My ignorance of everything beyond my own private bank account and stomach is due to the fact that I have selfishly and foolishly regarded these two departments as the most important features of my existence. I now find that my financial and gastronomical satisfaction has been purchased at the cost of an infinite delight in other things. I am mentally out of condition.
Apart from this brake on the wheel of my intelligence, however, I suffer an even greater impediment by reason of the fact that, never having acquired a thorough groundwork of elementary knowledge, I find I cannot read with either pleasure or profit. Most adult essays or histories presuppose some such foundation.
Recently I have begun to buy primers—such as are used in the elementary schools—in order to acquire the information that should have been mine at twenty years of age. And I have resolved that in my daily reading of the newspapers I will endeavor to look up on the map and remember the various places concerning which I read any news item of importance, and to assimilate the facts themselves. It is my intention also to study, at least half an hour each day, some simple treatise on science, politics, art, letters or history. In this way I hope to regain some of my interest in the activities of mankind. If I cannot do this I realize now that it will go hard with me in the years that are drawing nigh. I shall, indeed, then lament that “I have no pleasure in them.”
* * * * *
It is the common practice of business men to say that when they reach a certain age they are going to quit work and enjoy themselves. How this enjoyment is proposed to be attained varies in the individual case. One man intends to travel or live abroad—usually, he believes, in Paris. Another is going into ranching or farming. Still another expects to give himself up to art, music and books. We all have visions of the time when we shall no longer have to go downtown every day and can indulge in those pleasures that are now beyond our reach.
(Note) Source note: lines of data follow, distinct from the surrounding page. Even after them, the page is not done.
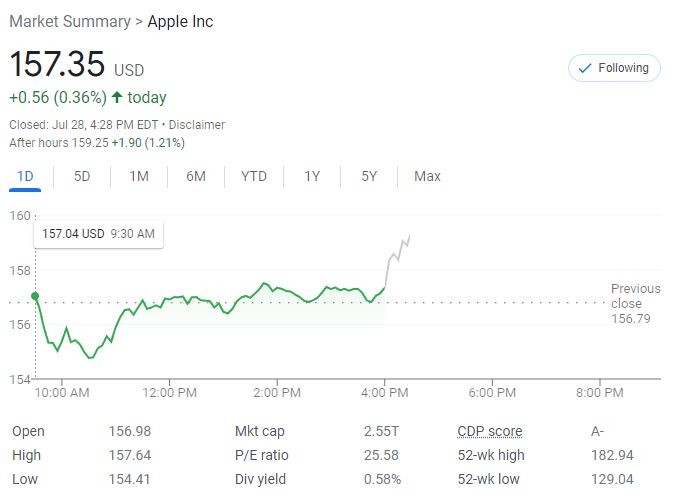688x499 pixels.
Task: Open the Market Summary breadcrumb link
Action: (69, 22)
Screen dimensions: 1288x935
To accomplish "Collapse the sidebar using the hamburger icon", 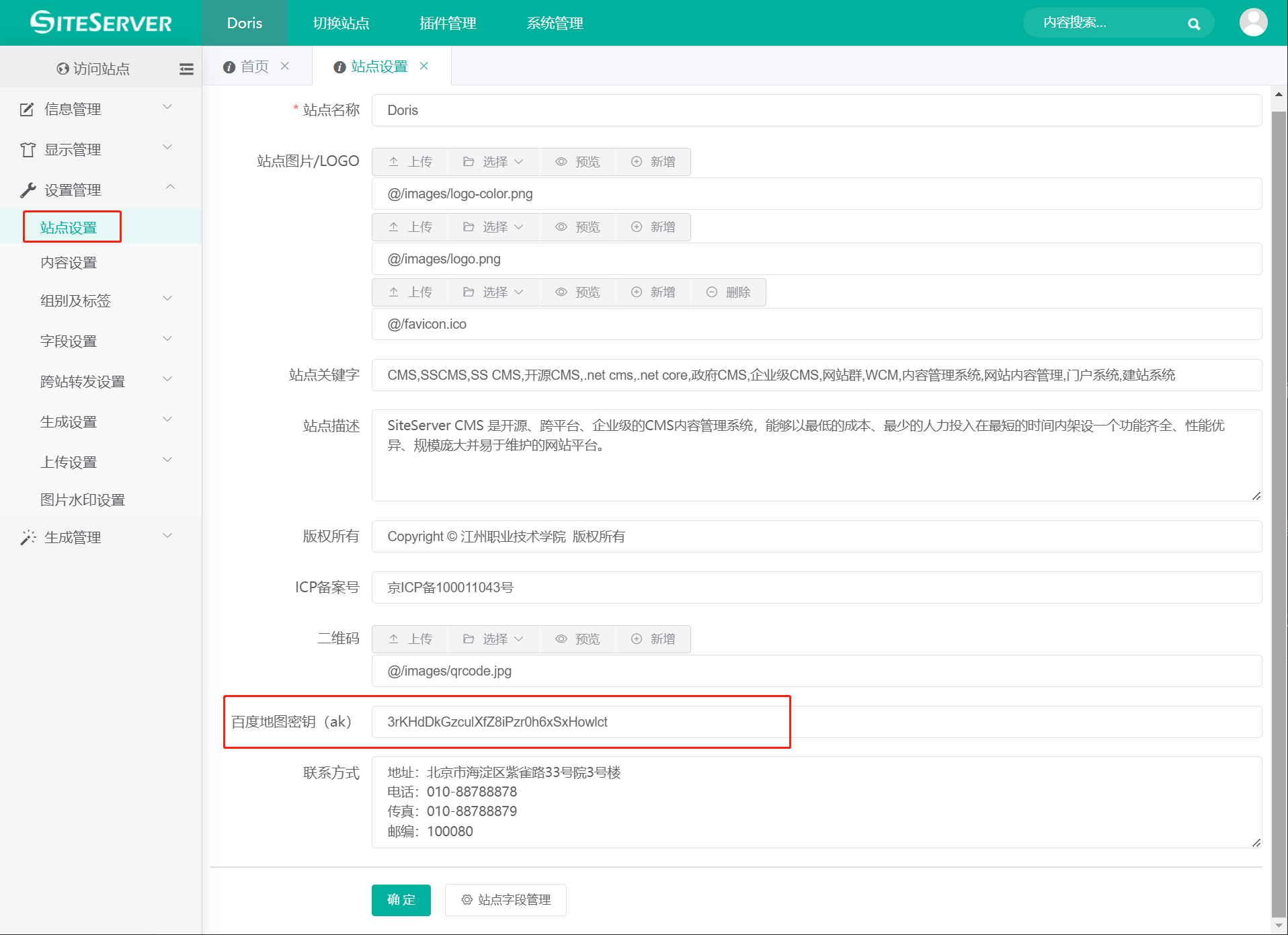I will point(186,69).
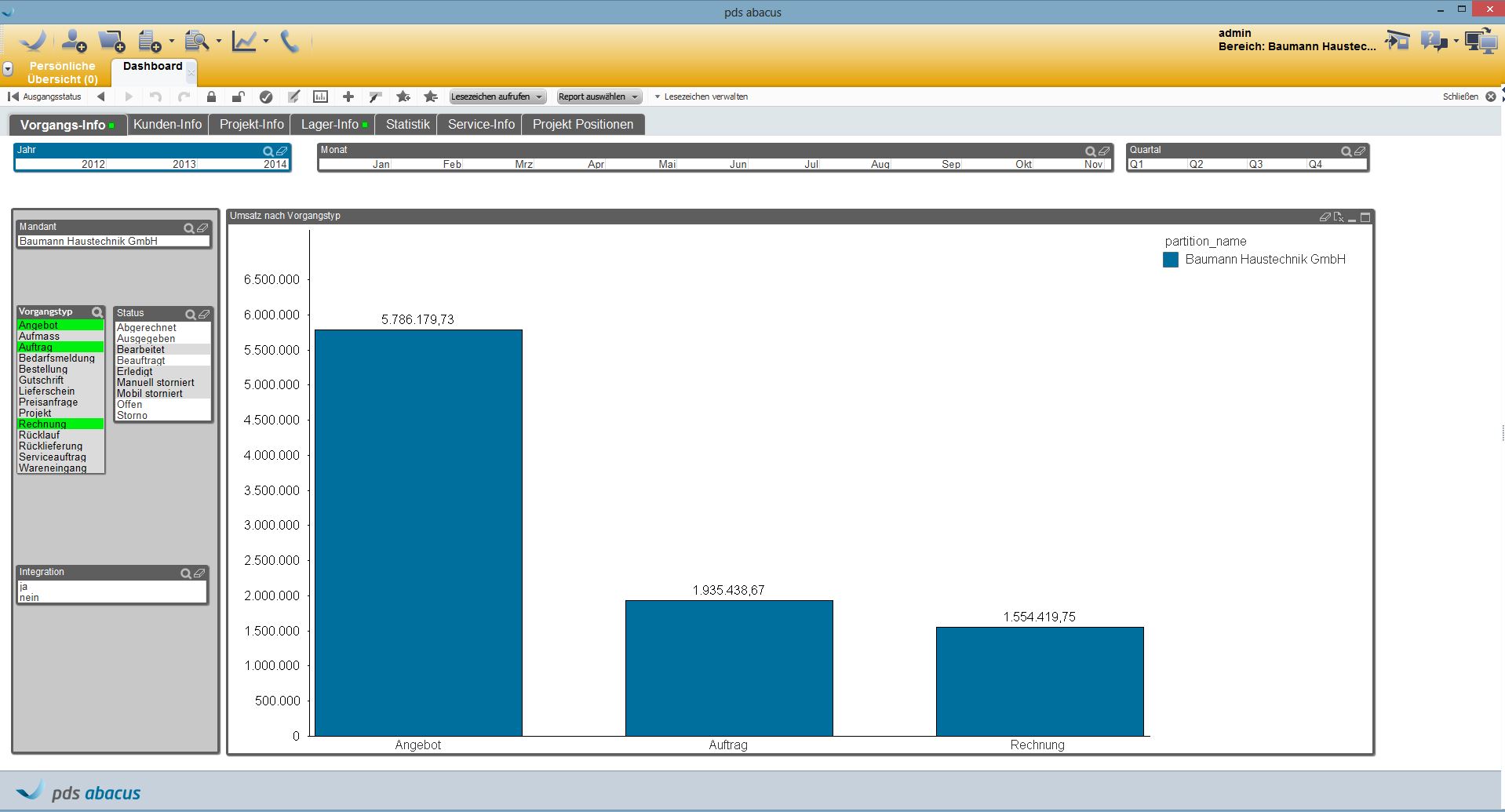
Task: Switch to the Kunden-Info tab
Action: tap(167, 124)
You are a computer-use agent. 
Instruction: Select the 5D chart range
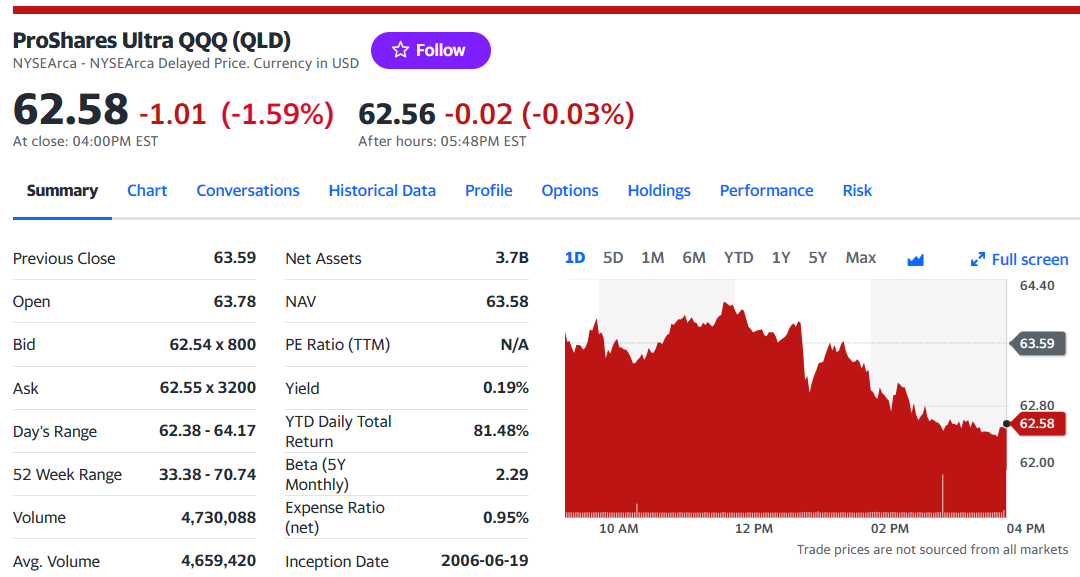(613, 258)
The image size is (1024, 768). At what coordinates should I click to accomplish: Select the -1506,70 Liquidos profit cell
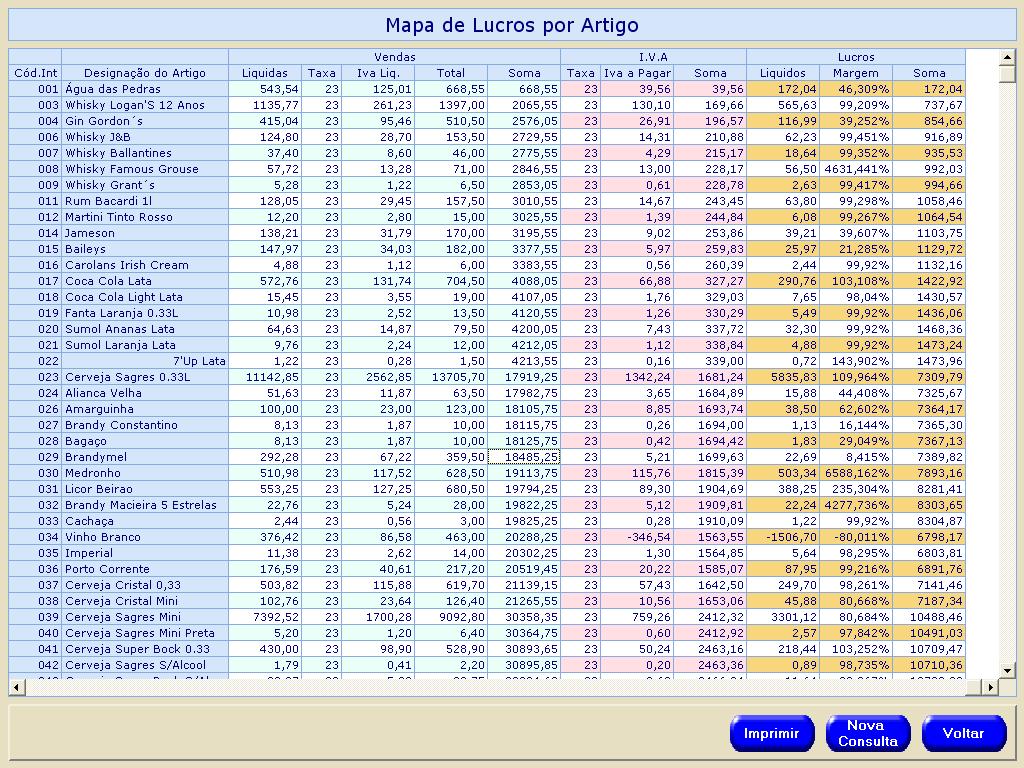(783, 537)
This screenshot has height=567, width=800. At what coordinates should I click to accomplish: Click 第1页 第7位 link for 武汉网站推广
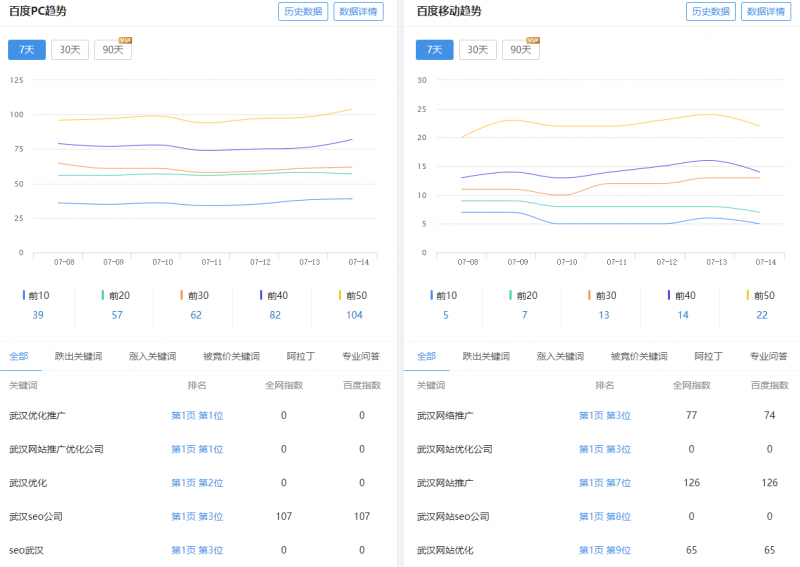(x=605, y=483)
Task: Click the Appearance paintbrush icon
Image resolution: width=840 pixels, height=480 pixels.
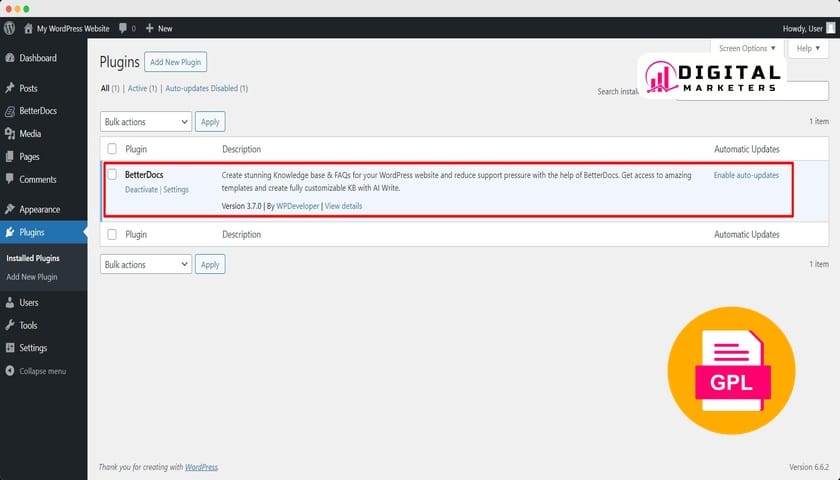Action: point(9,209)
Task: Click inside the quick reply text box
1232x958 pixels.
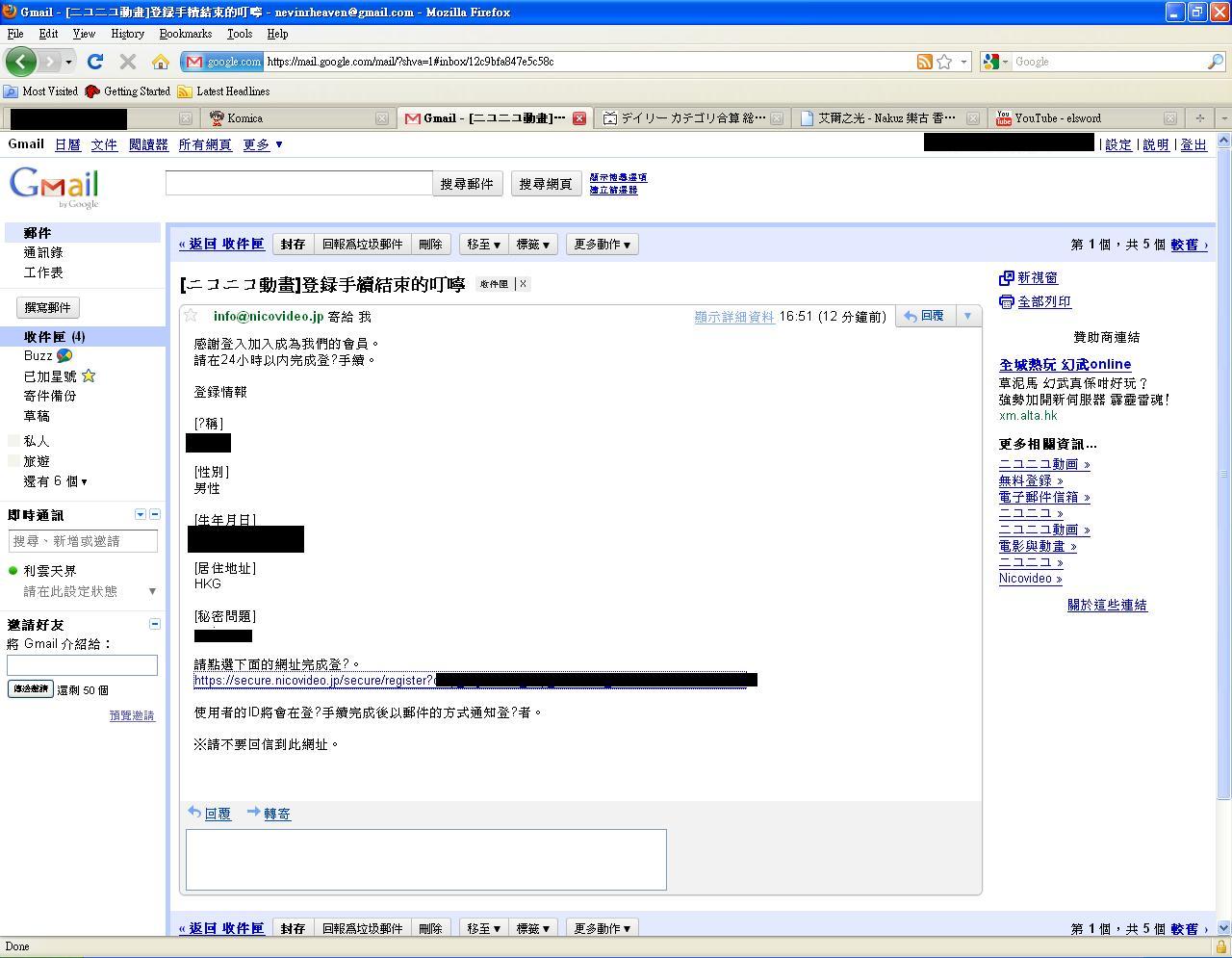Action: click(x=425, y=859)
Unfortunately the experience of humanity demonstrates the inevitability of the law of Nature which prescribes that after a certain age it is practically impossible to change our habits, either of work or of play, without physical and mental misery.
Most of us take some form of exercise throughout our lives—riding, tennis, golf or walking. This we can continue to enjoy in moderation after our more strenuous days are over; but the manufacturer, stock broker or lawyer who thinks that after his sixtieth birthday he is going to be able to find permanent happiness on a farm, loafing round Paris or reading in his library will be sadly disappointed. His habit of work will drive him back, after a year or so of wretchedness, to the factory, the ticker or the law office; and his habit of play will send him as usual to the races, the club or the variety show.
One cannot acquire an interest by mere volition. It is a matter of training and of years. The pleasures of to-day will eventually prove to be the pleasures of our old age—provided they continue to be pleasures at all, which is more than doubtful.